Machine learning at Stanford ⊃ Computer Science ⊃ SAIL / StatsML
I am a postdoc in computer science at Stanford University, working with Stefano Ermon and affiliated with the StatsML Group, Stanford AI Lab, and SLAC.
Incoming Assistant Professor at USC Viterbi, Department of Computer Science, starting Jan 2024.
Prospective students: I am recruiting PhD students (current application cycle) and postdocs who wish to do work at the intersection of machine learning, decision making, generative AI, and AI-for-science! If you are interested, please feel free to reach out via email, and apply here by December 15.
Research: I develop machine learning methods to perform efficient optimization and experimental design in costly real-world settings, where resources are limited. My work spans topics in active learning, uncertainty quantification, Bayesian decision making, and reinforcement learning. I apply these methods downstream to solve problems in science and engineering, for example in the physical sciences and machine learning systems.
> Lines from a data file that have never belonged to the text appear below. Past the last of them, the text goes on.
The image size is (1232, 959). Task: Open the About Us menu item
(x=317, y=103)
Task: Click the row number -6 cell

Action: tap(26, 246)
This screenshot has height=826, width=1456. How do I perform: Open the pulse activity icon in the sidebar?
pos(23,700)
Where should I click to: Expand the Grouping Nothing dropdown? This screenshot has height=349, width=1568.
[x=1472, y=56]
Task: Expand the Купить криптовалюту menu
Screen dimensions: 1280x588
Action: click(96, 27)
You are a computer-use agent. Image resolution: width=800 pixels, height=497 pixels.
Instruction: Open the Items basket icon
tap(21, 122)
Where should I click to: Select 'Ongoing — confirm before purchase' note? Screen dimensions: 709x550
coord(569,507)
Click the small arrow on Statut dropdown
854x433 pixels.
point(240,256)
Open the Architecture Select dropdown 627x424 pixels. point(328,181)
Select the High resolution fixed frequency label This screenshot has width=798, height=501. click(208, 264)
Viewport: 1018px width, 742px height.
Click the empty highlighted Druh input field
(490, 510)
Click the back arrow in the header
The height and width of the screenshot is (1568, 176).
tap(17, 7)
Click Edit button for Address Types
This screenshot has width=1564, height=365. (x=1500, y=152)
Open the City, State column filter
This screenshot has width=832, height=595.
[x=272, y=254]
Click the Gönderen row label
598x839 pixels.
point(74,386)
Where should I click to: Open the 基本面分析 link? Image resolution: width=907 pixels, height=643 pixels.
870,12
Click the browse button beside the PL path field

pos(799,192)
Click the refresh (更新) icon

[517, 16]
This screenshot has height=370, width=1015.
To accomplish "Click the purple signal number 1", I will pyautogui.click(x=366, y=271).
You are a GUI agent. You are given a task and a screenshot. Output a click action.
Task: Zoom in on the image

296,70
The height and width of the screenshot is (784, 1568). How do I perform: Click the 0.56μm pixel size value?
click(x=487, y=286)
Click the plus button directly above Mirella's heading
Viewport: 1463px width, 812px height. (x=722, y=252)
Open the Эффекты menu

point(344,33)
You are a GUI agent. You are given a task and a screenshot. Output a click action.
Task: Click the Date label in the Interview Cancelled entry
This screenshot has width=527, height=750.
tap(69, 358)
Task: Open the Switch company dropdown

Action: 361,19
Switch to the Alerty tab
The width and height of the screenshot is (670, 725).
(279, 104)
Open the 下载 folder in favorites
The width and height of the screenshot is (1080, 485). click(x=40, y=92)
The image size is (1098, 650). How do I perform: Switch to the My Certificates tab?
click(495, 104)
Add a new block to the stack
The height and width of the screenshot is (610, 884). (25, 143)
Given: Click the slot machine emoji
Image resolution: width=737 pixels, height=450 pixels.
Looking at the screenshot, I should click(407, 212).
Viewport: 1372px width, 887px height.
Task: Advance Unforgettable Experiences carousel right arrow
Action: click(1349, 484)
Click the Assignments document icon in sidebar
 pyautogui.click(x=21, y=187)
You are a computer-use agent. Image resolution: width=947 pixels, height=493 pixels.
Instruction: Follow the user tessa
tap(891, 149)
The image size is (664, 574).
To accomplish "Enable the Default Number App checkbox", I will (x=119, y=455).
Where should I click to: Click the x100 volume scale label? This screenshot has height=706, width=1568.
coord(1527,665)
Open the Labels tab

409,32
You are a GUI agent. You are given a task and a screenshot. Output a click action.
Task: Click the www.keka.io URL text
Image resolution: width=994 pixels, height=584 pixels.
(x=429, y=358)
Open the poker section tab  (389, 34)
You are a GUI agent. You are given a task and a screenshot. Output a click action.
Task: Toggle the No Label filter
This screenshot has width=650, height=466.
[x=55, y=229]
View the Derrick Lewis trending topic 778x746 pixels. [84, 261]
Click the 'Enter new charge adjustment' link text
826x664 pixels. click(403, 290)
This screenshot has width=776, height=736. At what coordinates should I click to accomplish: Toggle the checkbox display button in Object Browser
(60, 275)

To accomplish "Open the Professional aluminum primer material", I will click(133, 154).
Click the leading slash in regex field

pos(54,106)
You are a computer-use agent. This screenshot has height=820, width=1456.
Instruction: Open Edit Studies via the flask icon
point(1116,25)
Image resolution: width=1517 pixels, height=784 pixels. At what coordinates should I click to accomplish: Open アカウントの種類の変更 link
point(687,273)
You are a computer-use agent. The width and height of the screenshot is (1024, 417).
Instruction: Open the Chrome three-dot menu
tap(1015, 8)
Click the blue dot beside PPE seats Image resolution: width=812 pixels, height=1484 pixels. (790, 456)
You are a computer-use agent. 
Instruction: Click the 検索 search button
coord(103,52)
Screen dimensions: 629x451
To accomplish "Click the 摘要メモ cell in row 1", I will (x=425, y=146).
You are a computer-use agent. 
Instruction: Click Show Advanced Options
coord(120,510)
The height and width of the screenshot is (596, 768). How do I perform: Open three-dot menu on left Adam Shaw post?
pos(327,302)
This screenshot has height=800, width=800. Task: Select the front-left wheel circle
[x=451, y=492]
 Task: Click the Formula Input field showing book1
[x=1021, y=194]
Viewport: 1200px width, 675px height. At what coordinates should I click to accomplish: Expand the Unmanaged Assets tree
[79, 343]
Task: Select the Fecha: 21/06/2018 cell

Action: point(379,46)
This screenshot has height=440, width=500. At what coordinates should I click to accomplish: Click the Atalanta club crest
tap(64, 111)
I have also worked on distributed algorithms for scalable machine learning, and I develop/maintain software libraries for multilevel optimization, uncertainty quantification, AutoML, and Bayesian optimization.
Education: I completed my PhD in Machine Learning at Carnegie Mellon University, where I was advised by Eric Xing and collaborated with Jeff Schneider and Barnabas Poczos.
Previously, I studied at Columbia University, where I worked with Chris Wiggins and Frank Wood.